Um casal e a filha pequena partiram de Porto Alegre, em 2 de setembro de 1931, para uma longa viagem. Os jornais da cidade e a Revista do Globo noticiaram o incrível plano de chegar a Nova York, nos Estados Unidos. A ideia de fazer o percurso a pé já seria suficiente para a família virar alvo dos curiosos, mas a "casa" usada na viagem causou ainda mais surpresa.
O alemão Leopoldo Carlos Lanz, a esposa Florinda e a filha Lia, 2 anos, foram atrações por onde passaram. Ele transformou um barril em moradia. No interior da pipa de 1,9 metros por 1,25 metros, foram embutidas duas camas e pequenos armários. Nas extremidades, foram abertas janelinhas. Lanz montou uma estrutura de metal para empurrar a pipa.
Sob olhar desconfiado dos moradores da capital gaúcha, a família partiu. Eles chegaram a Canoas ao anoitecer, onde inauguraram a nova "casa". Depois de quatro dias, já estavam em Novo Hamburgo. A viagem seguiu por São Sebastião do Caí e, com a penosa subida da serra, até Caxias do Sul.
Onde não tinha estrada, andavam pelo meio do campo. Em Antônio Prado, conseguiram uma barganha e compraram uma mula branca, a Francisca, que ajudaria a dividir os pesos. A menina Lia viajou montada no animal, amarrada na sela para não cair. Mesmo assim, tombou algumas vezes. Os Lanz contaram com a solidariedade de moradores pelo caminho, ganhando pouso e alimentação. Em 6 de novembro, atravessaram o Rio Uruguai em uma balsa, chegando a Santa Catarina.

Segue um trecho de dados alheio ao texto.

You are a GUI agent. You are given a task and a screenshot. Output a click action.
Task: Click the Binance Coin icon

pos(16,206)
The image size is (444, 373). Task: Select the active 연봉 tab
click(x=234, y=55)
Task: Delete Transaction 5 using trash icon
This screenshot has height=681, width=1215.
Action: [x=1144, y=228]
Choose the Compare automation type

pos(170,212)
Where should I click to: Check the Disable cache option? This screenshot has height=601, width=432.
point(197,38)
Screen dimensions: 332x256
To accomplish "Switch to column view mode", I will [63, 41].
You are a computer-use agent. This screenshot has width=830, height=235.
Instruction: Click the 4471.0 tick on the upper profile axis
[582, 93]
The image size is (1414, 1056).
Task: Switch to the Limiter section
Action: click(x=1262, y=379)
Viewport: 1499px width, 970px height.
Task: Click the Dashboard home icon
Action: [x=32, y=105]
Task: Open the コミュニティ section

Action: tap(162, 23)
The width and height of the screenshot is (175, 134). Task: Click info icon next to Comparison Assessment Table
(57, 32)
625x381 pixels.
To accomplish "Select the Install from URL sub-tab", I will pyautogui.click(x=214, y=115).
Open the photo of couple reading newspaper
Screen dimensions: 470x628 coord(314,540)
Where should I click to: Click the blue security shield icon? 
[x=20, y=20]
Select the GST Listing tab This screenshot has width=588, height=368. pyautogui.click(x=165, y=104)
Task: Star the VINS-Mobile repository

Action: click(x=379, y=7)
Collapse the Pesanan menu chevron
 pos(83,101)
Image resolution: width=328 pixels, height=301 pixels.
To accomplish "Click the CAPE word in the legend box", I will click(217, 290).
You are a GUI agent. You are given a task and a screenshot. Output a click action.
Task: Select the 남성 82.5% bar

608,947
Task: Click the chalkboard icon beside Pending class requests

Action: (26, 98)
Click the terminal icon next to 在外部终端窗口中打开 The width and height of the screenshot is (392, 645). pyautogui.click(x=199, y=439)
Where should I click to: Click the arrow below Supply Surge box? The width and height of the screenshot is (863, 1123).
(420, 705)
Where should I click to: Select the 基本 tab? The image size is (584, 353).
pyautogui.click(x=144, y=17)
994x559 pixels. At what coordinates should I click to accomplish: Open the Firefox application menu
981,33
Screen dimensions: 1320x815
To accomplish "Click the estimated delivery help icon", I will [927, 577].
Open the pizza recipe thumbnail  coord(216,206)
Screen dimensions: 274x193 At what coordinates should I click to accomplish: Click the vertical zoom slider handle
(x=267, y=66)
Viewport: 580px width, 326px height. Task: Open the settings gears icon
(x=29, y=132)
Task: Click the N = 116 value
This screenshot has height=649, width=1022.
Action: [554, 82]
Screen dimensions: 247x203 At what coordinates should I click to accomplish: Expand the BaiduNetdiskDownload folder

Em muitas cidades, a família foi recebida como celebridade. A viagem também foi marcada por imprevistos, como problemas no barril e medo de animais silvestres. Depois de passarem por Santa Catarina e Paraná, a menina Lia comemorou o aniversário de três anos em Sorocaba, no interior paulista. Em meio à Revolução Constitucionalista, entraram na cidade de São Paulo em 12 de maio de 1932.
O Rio de Janeiro, então capital do Brasil, era o próximo objetivo. Em 25 de junho de 1932, jornais cariocas registraram a chegada da família no dia anterior. Ao Correio da Manhã, Lanz contou que deixou Berlim em 1925 em busca de emoções, empurrando um tonel por países da Europa e norte da África antes de vir ao Brasil. Questionado sobre como bancava a viagem, respondeu que remetia fotos e descrições dos locais a vários jornais, além de receber ajuda de um clube berlinense e de pessoas pelo caminho.
O jornal A Noite também descreveu a viagem, citando que Leopoldo e a esposa falavam "relativamente bem o português". Lanz contou que queria escrever um livro. A esposa reclamou que não conseguia dormir, tantos eram os curiosos à noite em volta do barril.
Imagino que vocês já devem estar curiosos para saber o desfecho. Os Lanz não chegaram a Nova York. Em Juiz de Fora, em Minas Gerais, autoridades desaconselharam a continuidade da caminhada devido à Revolução Constitucionalista. A família retornou ao Rio Grande do Sul e morou em Arroio do Meio, no Vale do Taquari.
Em 1934, Leopoldo Lanz escreveu sobre a aventura no livro Der Neue Diogenes - Mit einem Fasse quer durch Brasilien, editado pela Tipografia Grundlach, de Porto Alegre. O texto do alemão foi traduzido para o português por Wolfgang Hans Collischonn no livro O novo Diógenes: com um barril rolando pelo Brasil.
Quando saíram de Porto Alegre, jornais relataram que uma cunhada de Leopoldo partiria na viagem. Ela até aparece em foto publicada pela Revista do Globo. Nos jornais do Rio de Janeiro, a cunhada não aparece nas fotos, nem é citada nas reportagem. No livro, Lanz também não a menciona.